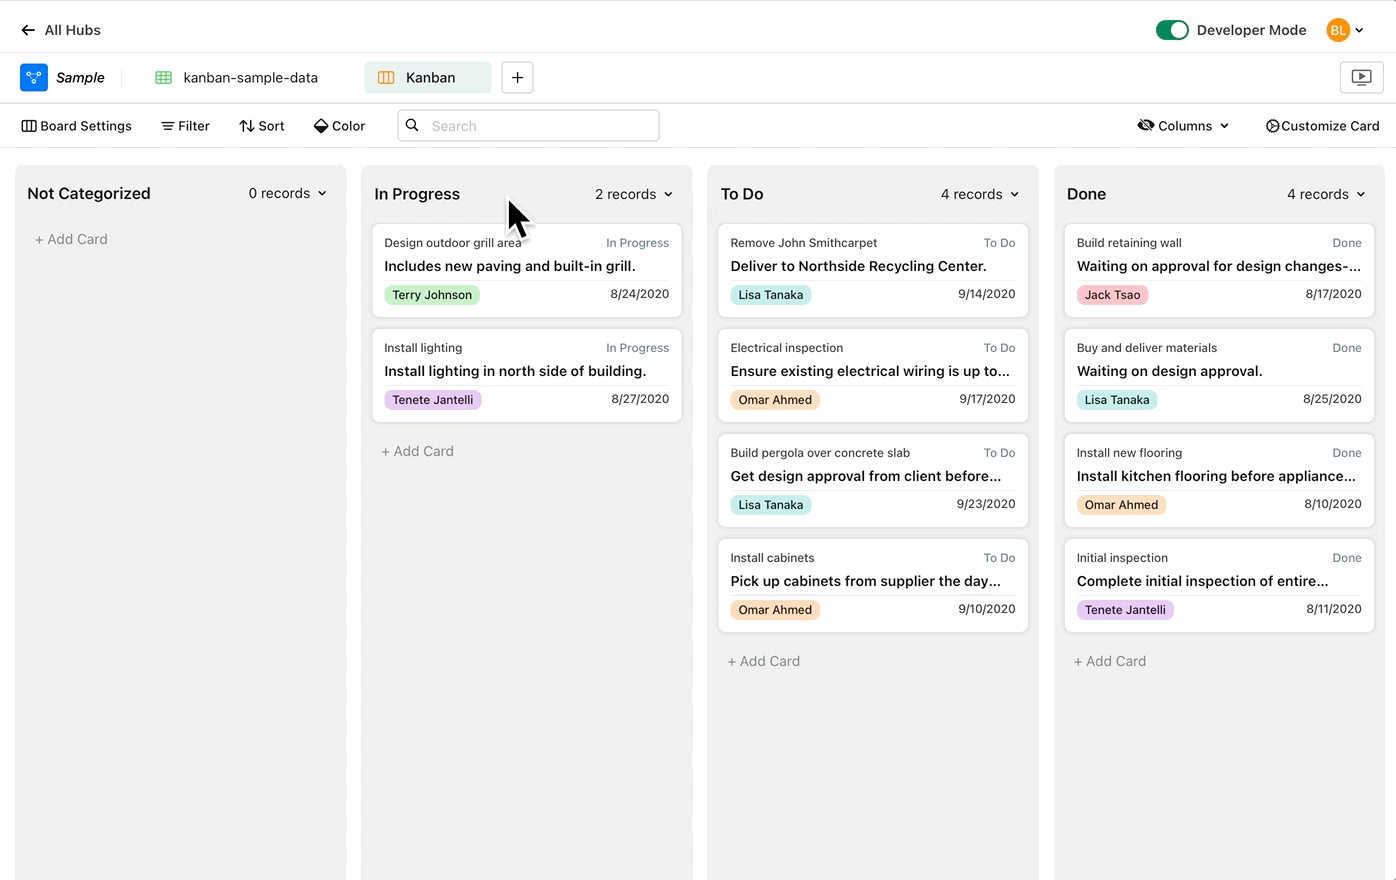The image size is (1396, 880).
Task: Open the Customize Card panel
Action: (1322, 126)
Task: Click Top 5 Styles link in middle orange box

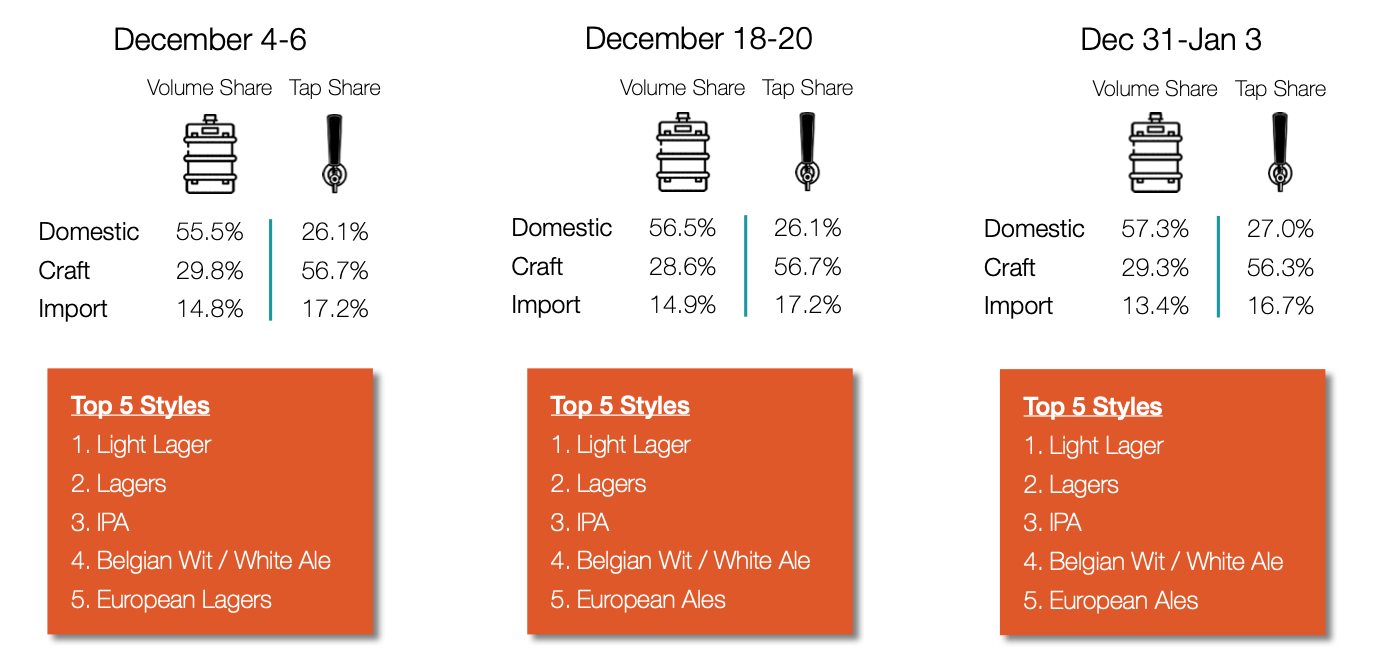Action: coord(620,405)
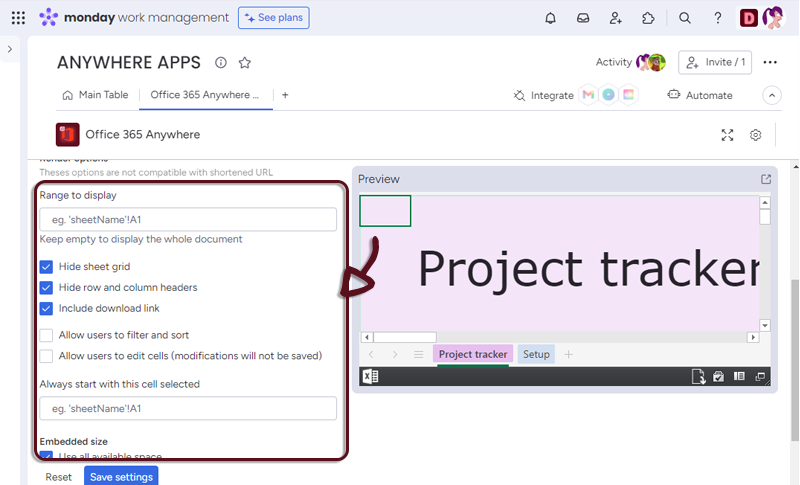
Task: Star the ANYWHERE APPS board as favorite
Action: click(245, 62)
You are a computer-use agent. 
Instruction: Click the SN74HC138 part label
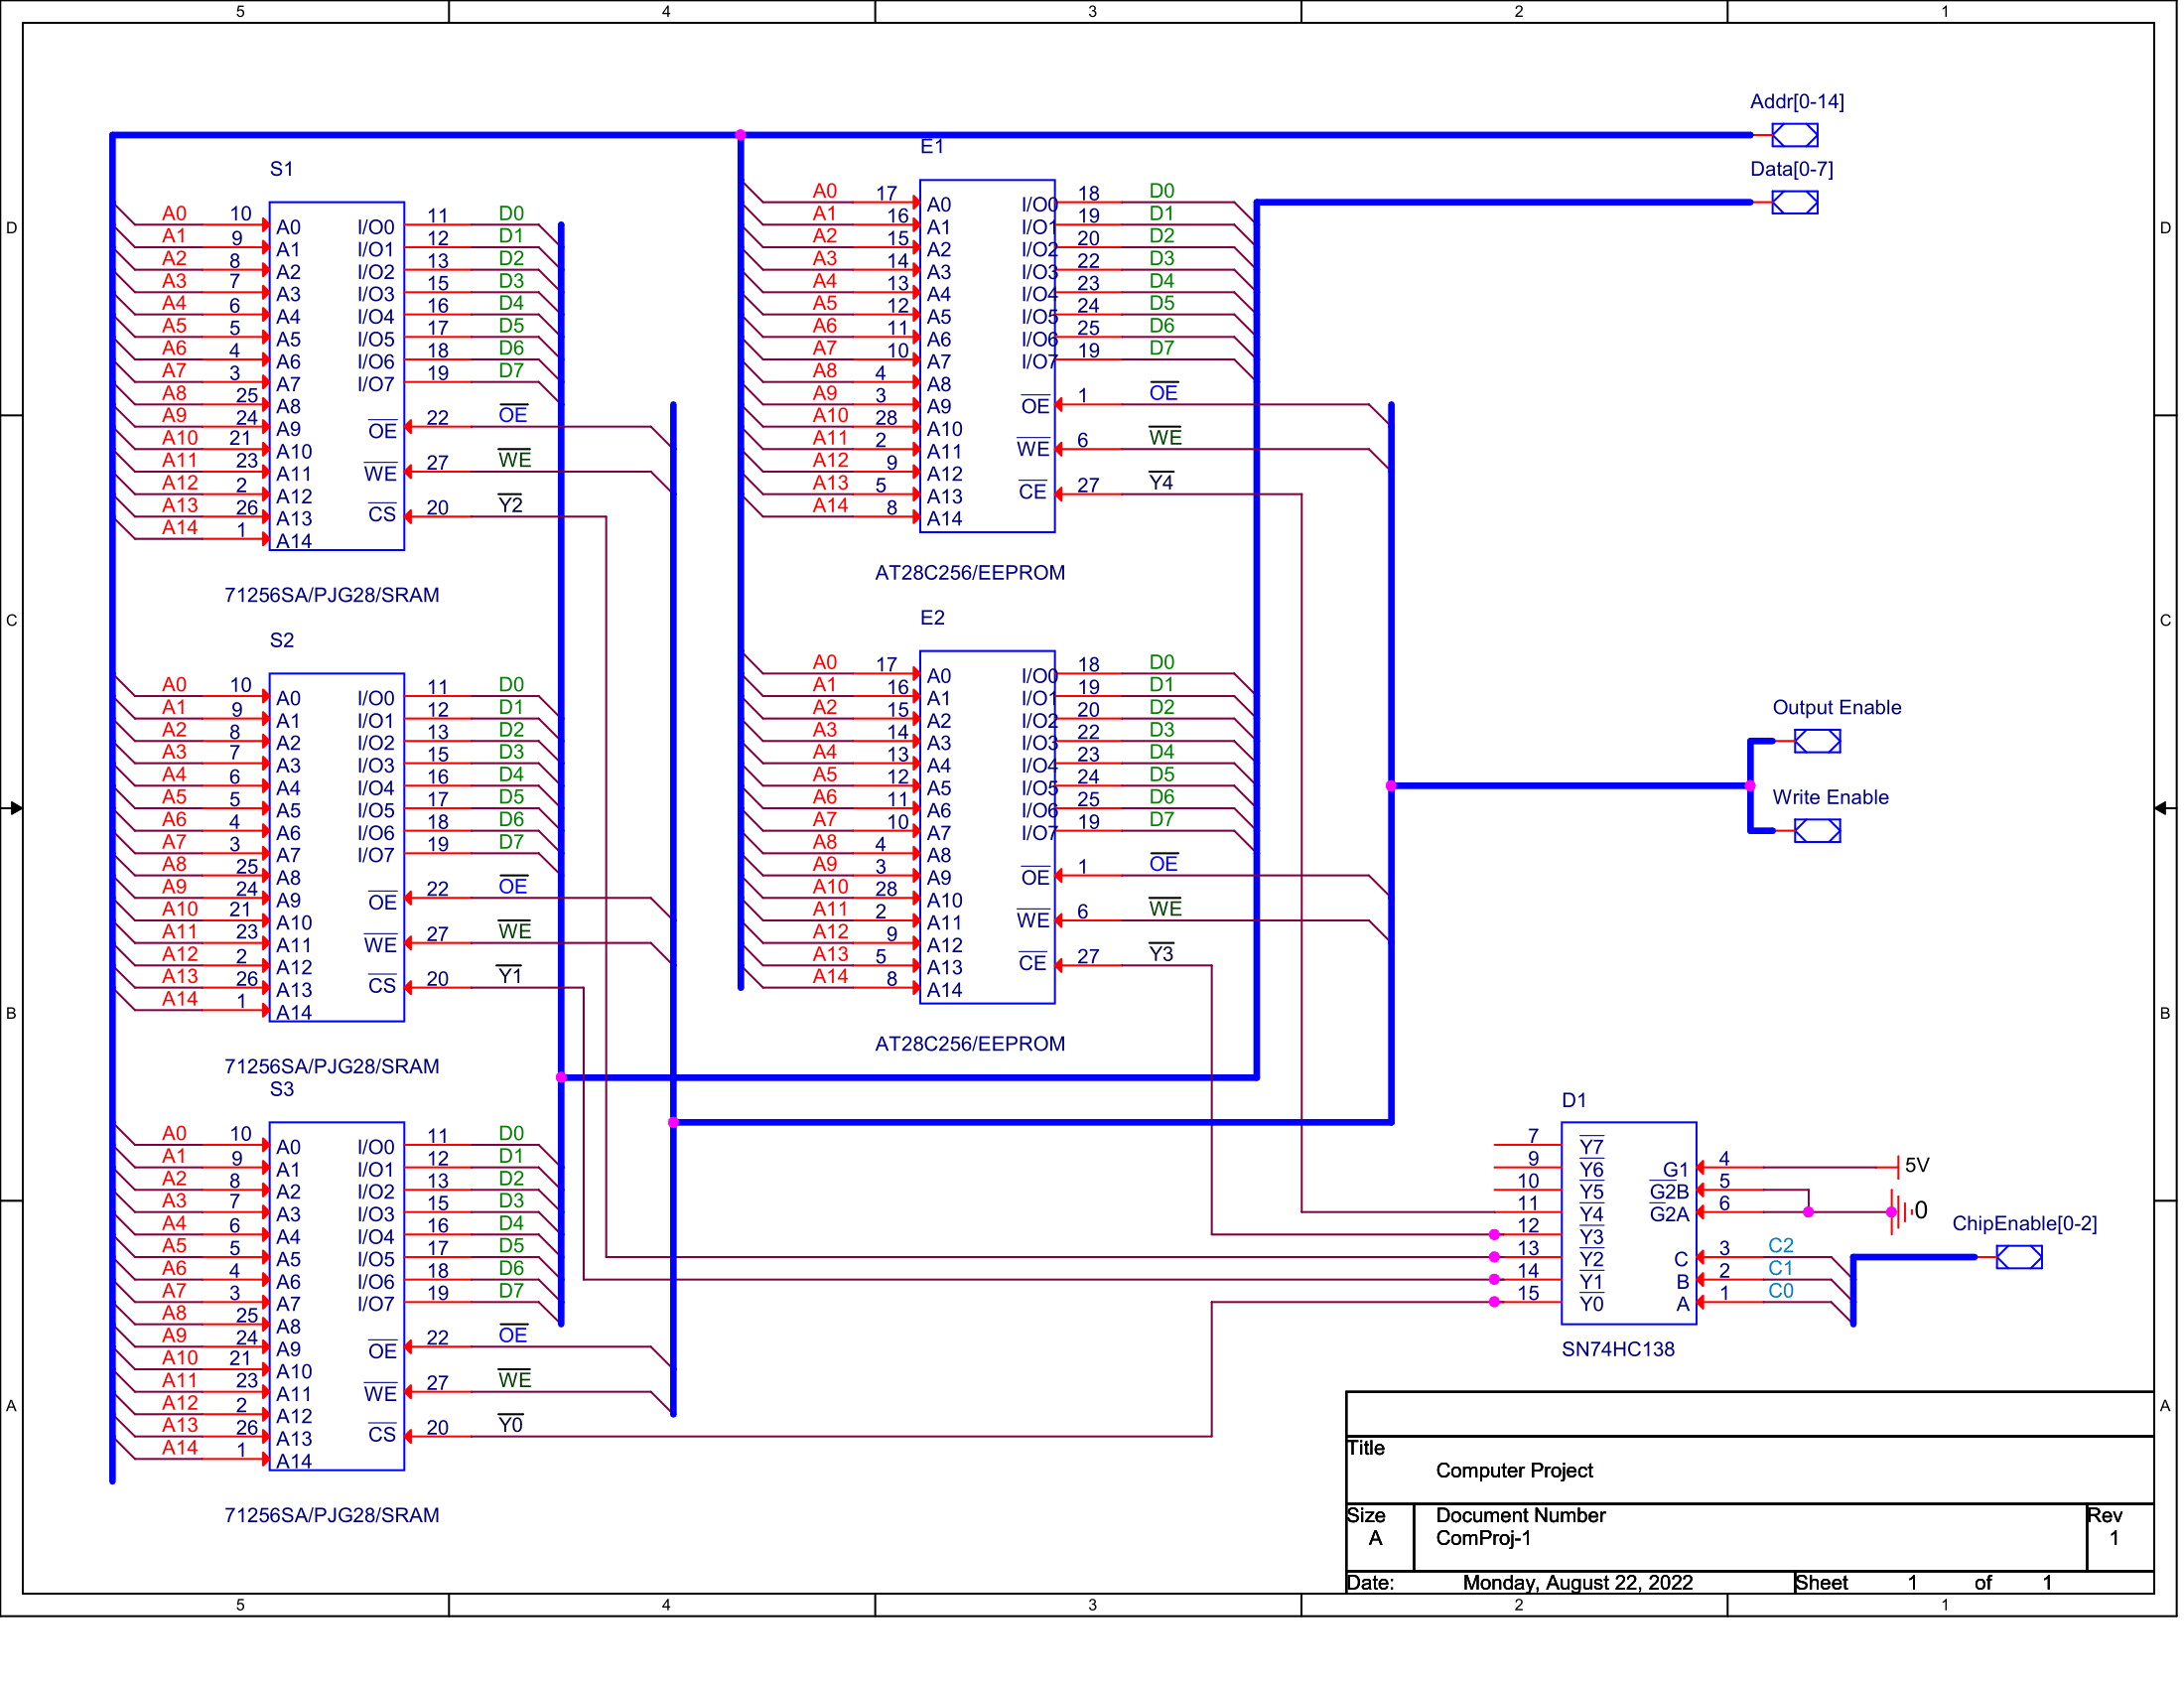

▶ _Required work_
How many lines of the material above contain the string "Task"? Reply with the number alone.

▶ _Correct result_
3